How to Launch a MapReduce Application in Hadoop 1
To see how the JobTracker and TaskTracker work together to carry out a MapReduce action, take a look at the execution of a MapReduce application. The figure shows the interactions, and the following step list lays out the play-by-play:
The client application submits an application request to the JobTracker.
The JobTracker determines how many processing resources are needed to execute the entire application.
This is done by requesting the locations and names of the files and data blocks that the application needs from the NameNode, and calculating how many map tasks and reduce tasks will be needed to process all this data.

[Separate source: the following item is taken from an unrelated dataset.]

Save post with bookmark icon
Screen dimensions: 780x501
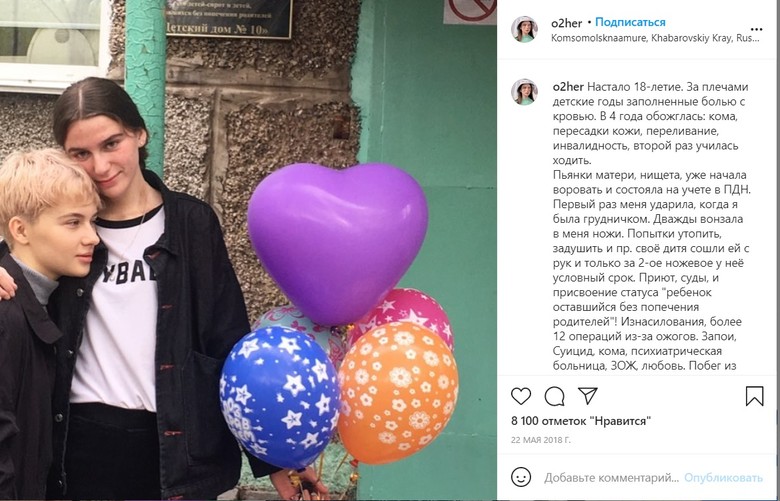[x=754, y=396]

The JobTracker looks at the state of the slave nodes and queues all the map tasks and reduce tasks for execution.
As processing slots become available on the slave nodes, map tasks are deployed to the slave nodes.
Map tasks assigned to specific blocks of data are assigned to nodes where that same data is stored.

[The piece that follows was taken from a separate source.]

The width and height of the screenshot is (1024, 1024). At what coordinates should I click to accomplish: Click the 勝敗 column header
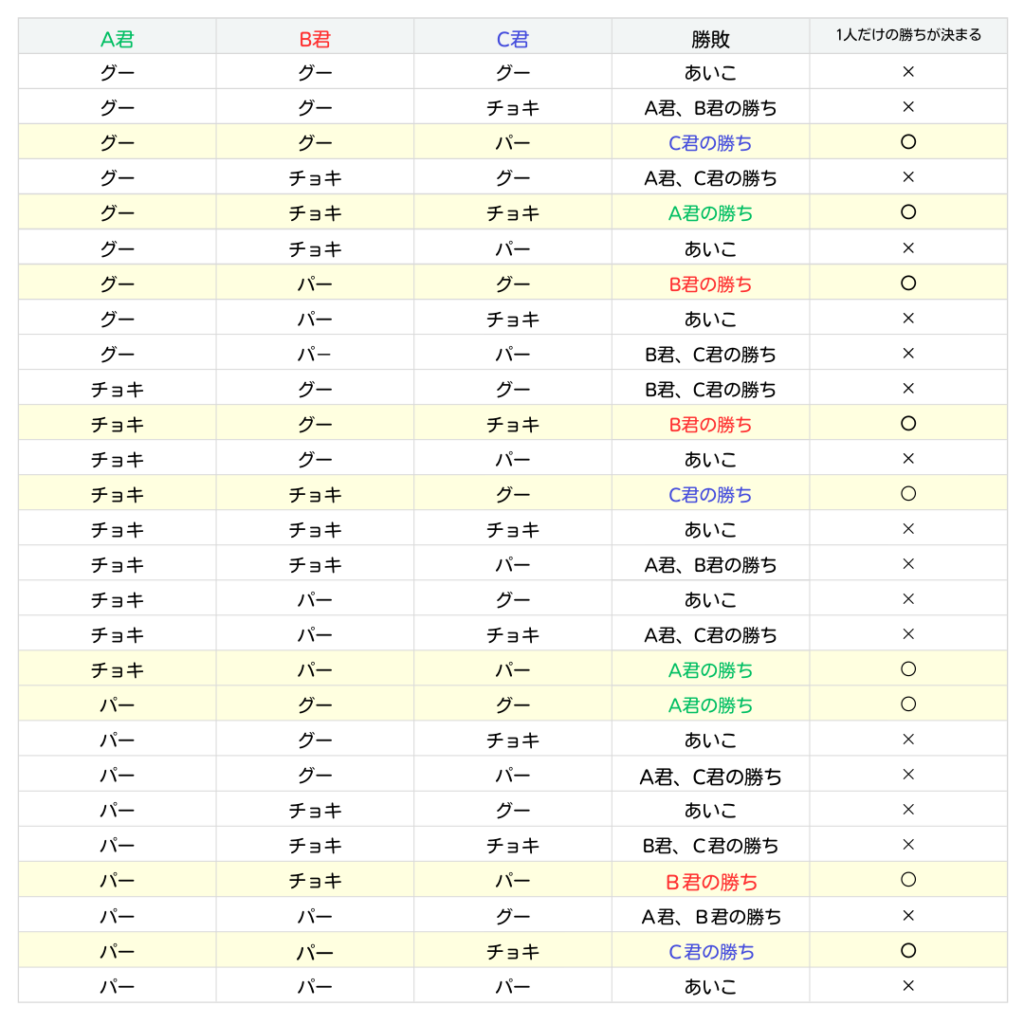pyautogui.click(x=710, y=39)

The JobTracker monitors task progress, and in the event of a task failure or a node failure, the task is restarted on the next available slot.
If the same task fails after four attempts (which is a default value and can be customized), the whole job will fail.
After the map tasks are finished, reduce tasks process the interim result sets from the map tasks.
The result set is returned to the client application.
More complicated applications can have multiple rounds of map/reduce phases, where the result of one round is used as input for the second round. This is quite common with SQL-style workloads, where there are, for example, join and group-by operations.